The CMS has run into widespread opposition to a proposal that would change health plan re-enrollment on the insurance exchanges to route those being automatically re-enrolled into less-expensive insurance plans.
In November, the government suggested that consumers who don't shop for a new plan be placed into policies that have lower monthly premiums. Under Obamacare's current policy, health plan members are automatically re-enrolled in their same plan.
"Because we believe that many consumers place a high value on low premiums when selecting a plan, we believe that consumers could benefit from alternative re-enrollment hierarchies," HHS said at the time.
But many in the industry, especially health insurers, urged the CMS to not adopt that change in comments to the agency. Blue Shield of California said people don't buy a health plan on cost alone. They value other elements such as the provider networks and brand.

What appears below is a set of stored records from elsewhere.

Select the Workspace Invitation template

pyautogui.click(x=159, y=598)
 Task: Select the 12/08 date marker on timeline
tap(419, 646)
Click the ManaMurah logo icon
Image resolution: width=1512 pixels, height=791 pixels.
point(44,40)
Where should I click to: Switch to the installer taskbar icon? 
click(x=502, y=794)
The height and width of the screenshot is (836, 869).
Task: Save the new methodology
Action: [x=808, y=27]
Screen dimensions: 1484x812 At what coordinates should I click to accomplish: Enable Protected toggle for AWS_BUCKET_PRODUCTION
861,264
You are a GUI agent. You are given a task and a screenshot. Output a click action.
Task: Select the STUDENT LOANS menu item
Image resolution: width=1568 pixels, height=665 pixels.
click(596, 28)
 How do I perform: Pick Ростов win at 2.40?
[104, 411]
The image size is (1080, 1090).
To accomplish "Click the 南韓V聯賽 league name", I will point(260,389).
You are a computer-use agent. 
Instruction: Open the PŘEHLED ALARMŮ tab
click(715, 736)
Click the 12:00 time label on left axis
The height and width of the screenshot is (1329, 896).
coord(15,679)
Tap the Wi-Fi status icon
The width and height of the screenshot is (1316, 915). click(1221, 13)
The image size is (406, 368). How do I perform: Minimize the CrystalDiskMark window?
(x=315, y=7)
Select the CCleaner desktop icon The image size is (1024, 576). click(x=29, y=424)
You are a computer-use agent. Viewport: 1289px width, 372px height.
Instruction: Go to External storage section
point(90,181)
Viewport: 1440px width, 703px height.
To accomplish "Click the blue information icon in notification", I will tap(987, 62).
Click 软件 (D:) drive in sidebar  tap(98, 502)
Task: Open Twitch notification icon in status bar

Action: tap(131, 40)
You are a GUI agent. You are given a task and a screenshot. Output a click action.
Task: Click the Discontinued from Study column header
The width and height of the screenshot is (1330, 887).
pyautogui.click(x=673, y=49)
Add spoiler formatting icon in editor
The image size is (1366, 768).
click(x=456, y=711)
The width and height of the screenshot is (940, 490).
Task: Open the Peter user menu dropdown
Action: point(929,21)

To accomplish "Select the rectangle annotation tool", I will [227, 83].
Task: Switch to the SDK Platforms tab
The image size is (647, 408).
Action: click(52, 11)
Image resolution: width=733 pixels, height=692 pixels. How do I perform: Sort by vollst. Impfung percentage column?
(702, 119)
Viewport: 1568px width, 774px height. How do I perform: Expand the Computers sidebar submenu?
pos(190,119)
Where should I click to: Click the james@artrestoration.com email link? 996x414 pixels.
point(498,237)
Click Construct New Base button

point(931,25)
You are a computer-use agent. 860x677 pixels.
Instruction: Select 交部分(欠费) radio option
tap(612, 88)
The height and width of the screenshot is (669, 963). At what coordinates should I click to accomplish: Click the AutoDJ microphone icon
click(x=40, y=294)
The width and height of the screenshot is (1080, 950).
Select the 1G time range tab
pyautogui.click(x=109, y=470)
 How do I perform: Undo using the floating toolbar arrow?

Focusing automatic re-enrollment only on the price of premiums would “drive a race to the bottom,” the insurer said.
“We would remind HHS of the consumer concerns focused last year on the ability of consumers to keep their plan if they like it,” wrote Andy Chasin, an executive at Blue Shield of California. “This policy would run exactly counter to that promise.”
The American Hospital Association similarly cautioned that automatically re-enrolling exchange members into low-cost plans could alter desired provider networks. “Maintaining access to preferred providers is critically important for some plan enrollees, often more important than the premium level, especially for those engaged in ongoing care,” AHA Executive Vice President Rick Pollack wrote. “Any set of hierarchies must clearly articulate the options that best ensure the enrollee will retain access to his/her existing providers.”
Even consumer advocacy groups were wary of the CMS defaulting exchange enrollees into lower-cost plans. “We recognize that there needs to be a default process for auto-renewing,” said New Hampshire Voices for Health. “However, giving people the choice of being defaulted into a low-cost plan a year ahead of time does not address the critical need to develop effective ways to encourage consumers to play an active role in evaluating their plan choices each year.”
Overall, the CMS received more than 300 comments from various healthcare companies, groups and people on the proposed rule. The agency is expected to issue final 2016 marketplace rules next year.